1Stanford University School of Medicine, Stanford, CA, USA, 2Albert Einstein College of Medicine, Bronx, NY, USA, 3University of Minnesota, Minneapolis, MN, USA.

Background: Sickle cell disease (SCD) affects approximately 100,000 people in the United States and is associated with hemochromatosis. Roughly 2.5% of this patient population experience sickle cell ulcers (SCU), with the incidence increasing to 27% in patients in low income areas. SCUs form over the medial or lateral malleoli and are prone to infection and recidivism. Some ulcers can last up to 20 years or may never heal leading to pain, clubbed feet or amputations. There is no effective therapy for treating SCUs.
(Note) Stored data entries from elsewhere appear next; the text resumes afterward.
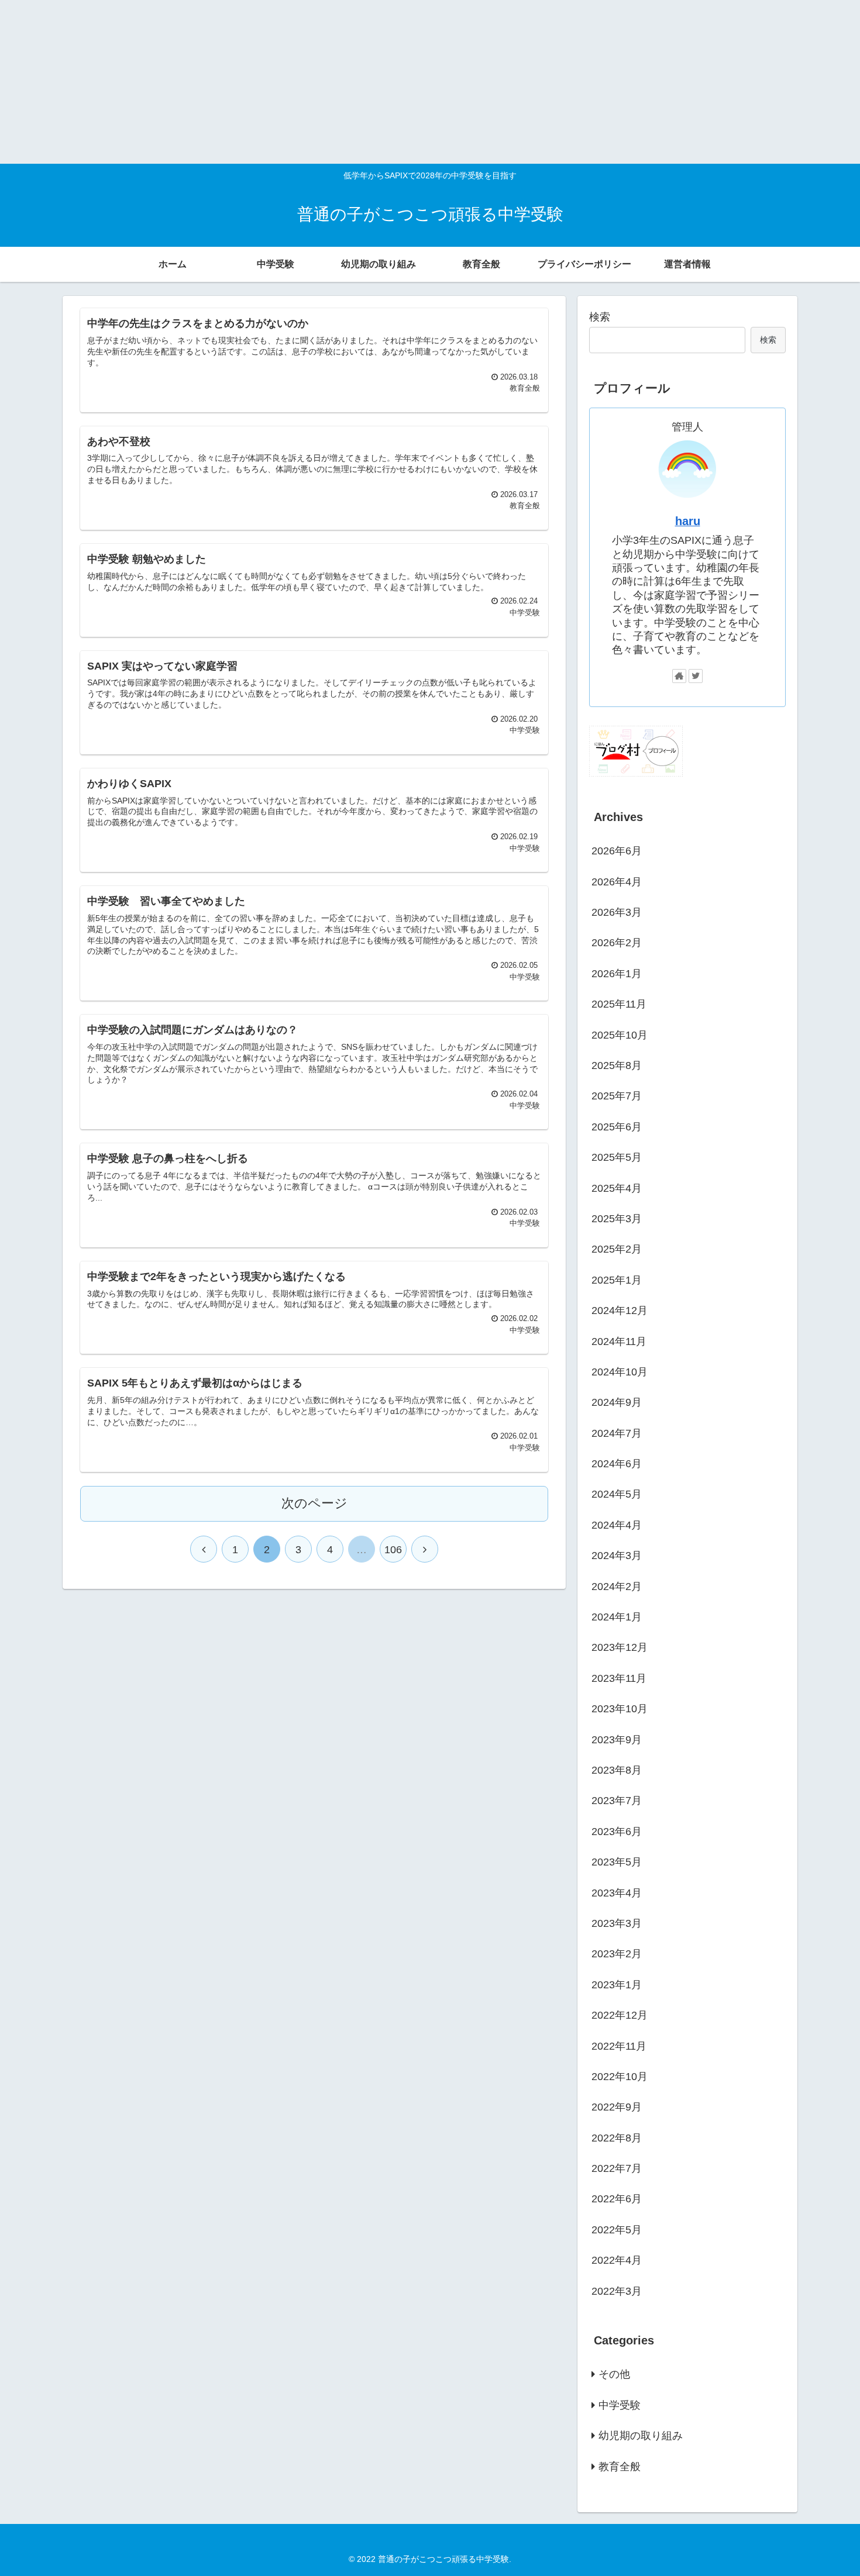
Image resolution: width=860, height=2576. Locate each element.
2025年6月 (616, 1126)
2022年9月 (616, 2107)
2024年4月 (616, 1524)
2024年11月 (618, 1341)
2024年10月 (619, 1372)
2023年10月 (619, 1709)
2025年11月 (618, 1004)
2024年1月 (616, 1617)
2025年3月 (616, 1219)
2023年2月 (616, 1954)
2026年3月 (616, 912)
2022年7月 (616, 2168)
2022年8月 (616, 2137)
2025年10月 (619, 1034)
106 (393, 1550)
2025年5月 (616, 1157)
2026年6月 (616, 851)
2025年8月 (616, 1065)
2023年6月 (616, 1831)
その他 (614, 2374)
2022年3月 (616, 2290)
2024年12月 (619, 1310)
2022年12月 (619, 2015)
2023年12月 (619, 1647)
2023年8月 (616, 1770)
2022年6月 (616, 2199)
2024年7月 (616, 1433)
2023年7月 (616, 1800)
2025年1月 (616, 1279)
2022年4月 (616, 2260)
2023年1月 (616, 1984)
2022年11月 (618, 2045)
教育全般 (619, 2466)
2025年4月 (616, 1188)
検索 (599, 317)
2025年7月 (616, 1096)
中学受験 (619, 2405)
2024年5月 (616, 1494)
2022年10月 (619, 2076)
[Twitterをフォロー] (696, 676)
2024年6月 (616, 1464)
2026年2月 (616, 943)
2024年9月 (616, 1402)
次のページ (314, 1503)
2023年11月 (618, 1678)
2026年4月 (616, 881)
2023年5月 (616, 1862)
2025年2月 (616, 1249)
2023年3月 (616, 1923)
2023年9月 (616, 1739)
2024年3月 (616, 1555)
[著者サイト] (679, 676)
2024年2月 (616, 1586)
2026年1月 (616, 973)
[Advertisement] (351, 82)
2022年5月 (616, 2229)
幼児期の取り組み (640, 2435)
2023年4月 (616, 1892)
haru (687, 521)
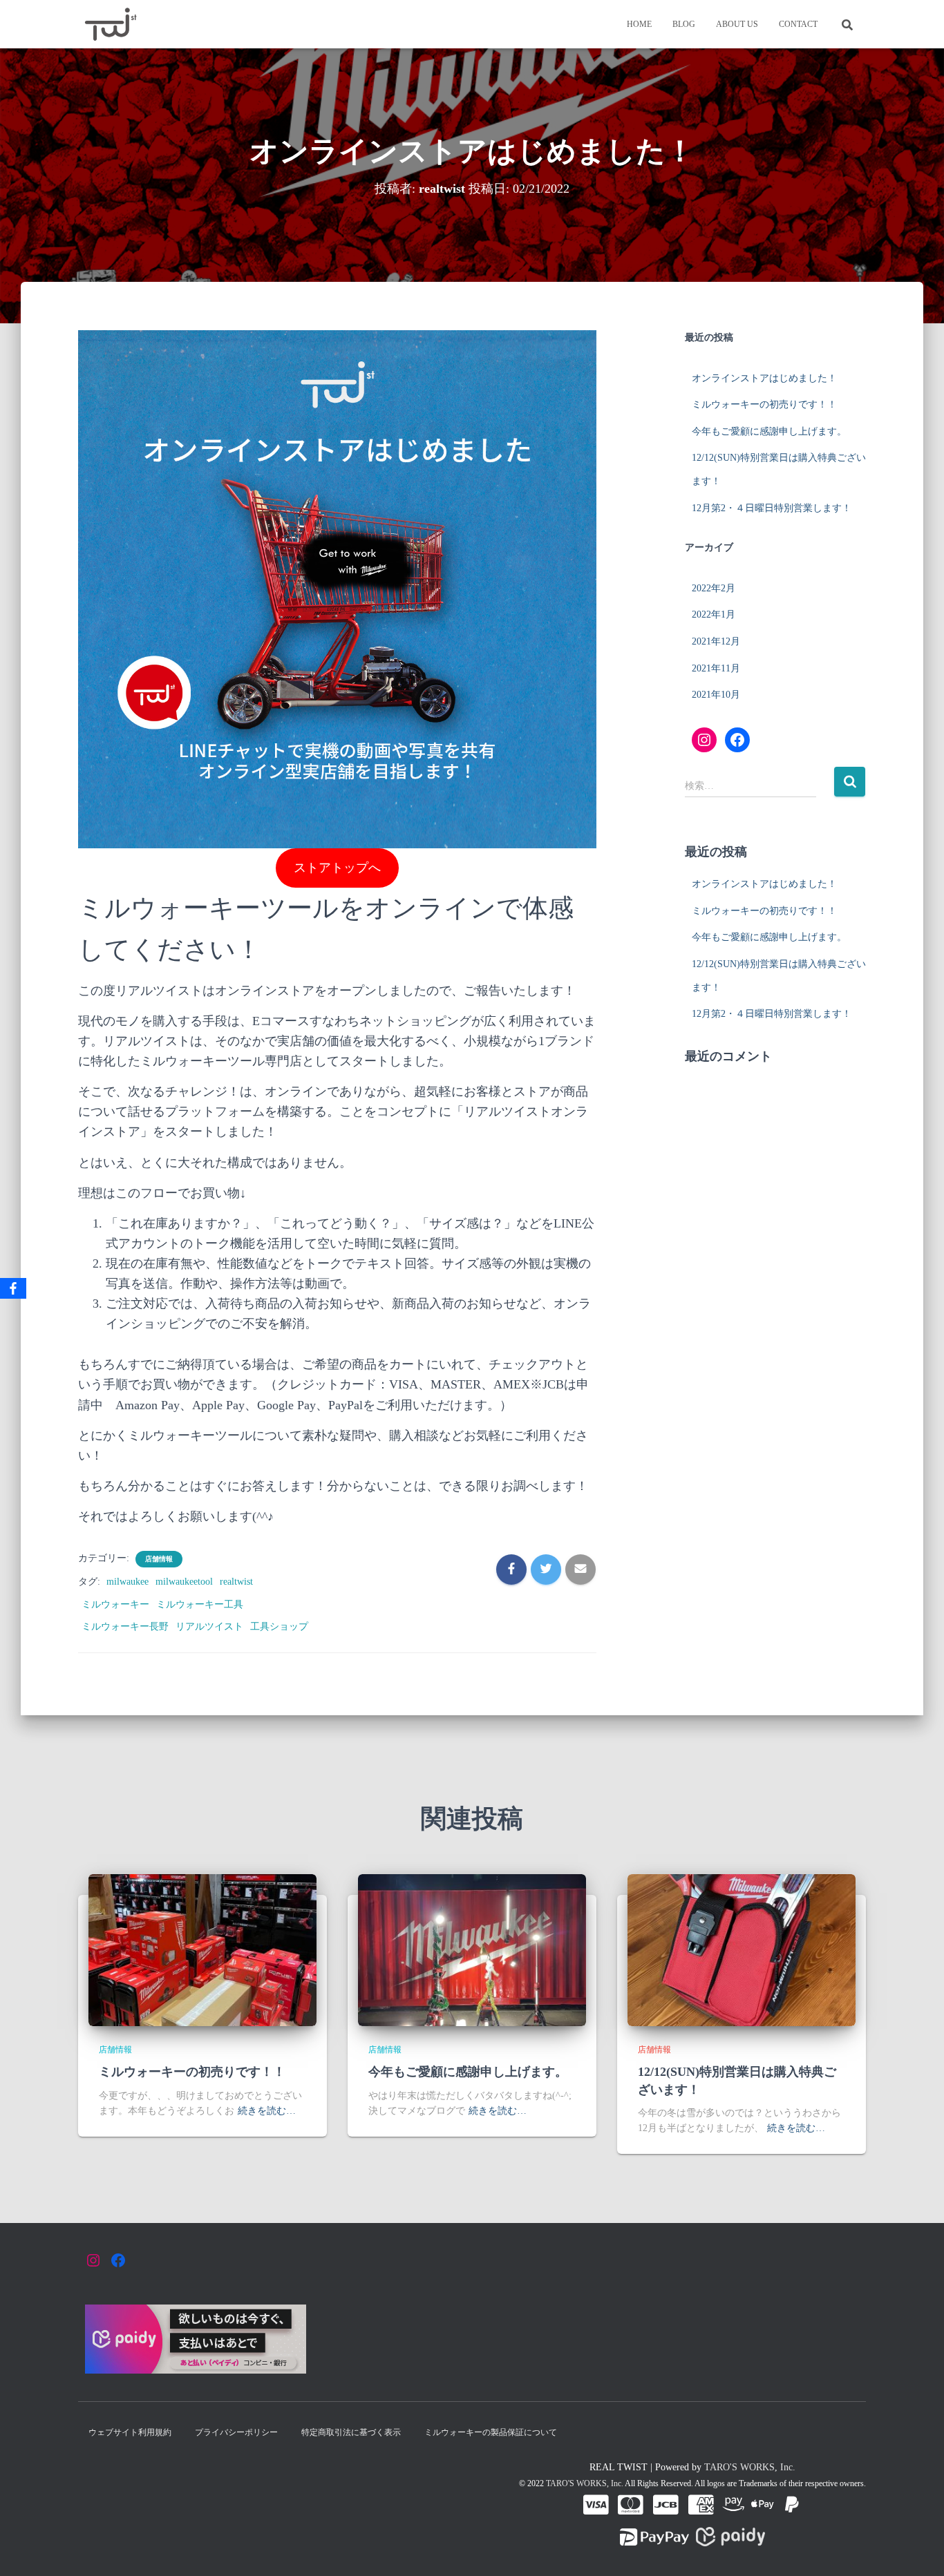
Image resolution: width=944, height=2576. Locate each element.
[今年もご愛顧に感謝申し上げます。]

Methods: Deferoxamine is FDA-approved for the treatment of hemochromatosis and we have previously found deferoxamine to heal diabetic ulcers in murine models. Thus, we developed a clinical-grade transdermal deferoxamine delivery system (TDDS) for treating SCUs. TDDS was applied daily on excisional wounds in a murine model of SCD and compared to untreated wounds or wounds subcutaneously injected with deferoxamine. High performance liquid chromatography (HPLC) was used to test DFO release from the delivery system 24 hours following application on the wound. 50um wound sections were subjected to inductively coupled mass spectrometry to test for free iron.
Results: TDDS-treated wounds demonstrated significantly accelerated time to closure (p<0.05), reduction in wound size and improved wound remodeling as demonstrated by increased collagen deposition. HPLC confirmed release of deferoxamine from the TDDS into the dermis of both wounded skin and re-epithelialized skin. Plasma mass spectrometry demonstrated that TDDS chelated excessive free iron within the dermis as there was significantly lesser Fe2+ and Fe3+ (p<0.05) in this treatment group.
Conclusions: TDDS significantly enhances healing of ulcers by chelating excessive free-iron in a murine model of sickle cell disease. TDDS is currently being manufactured in an FDA-compliant and ISO-13485 facility to be rapidly translated for treating patients with sickle cell ulcers.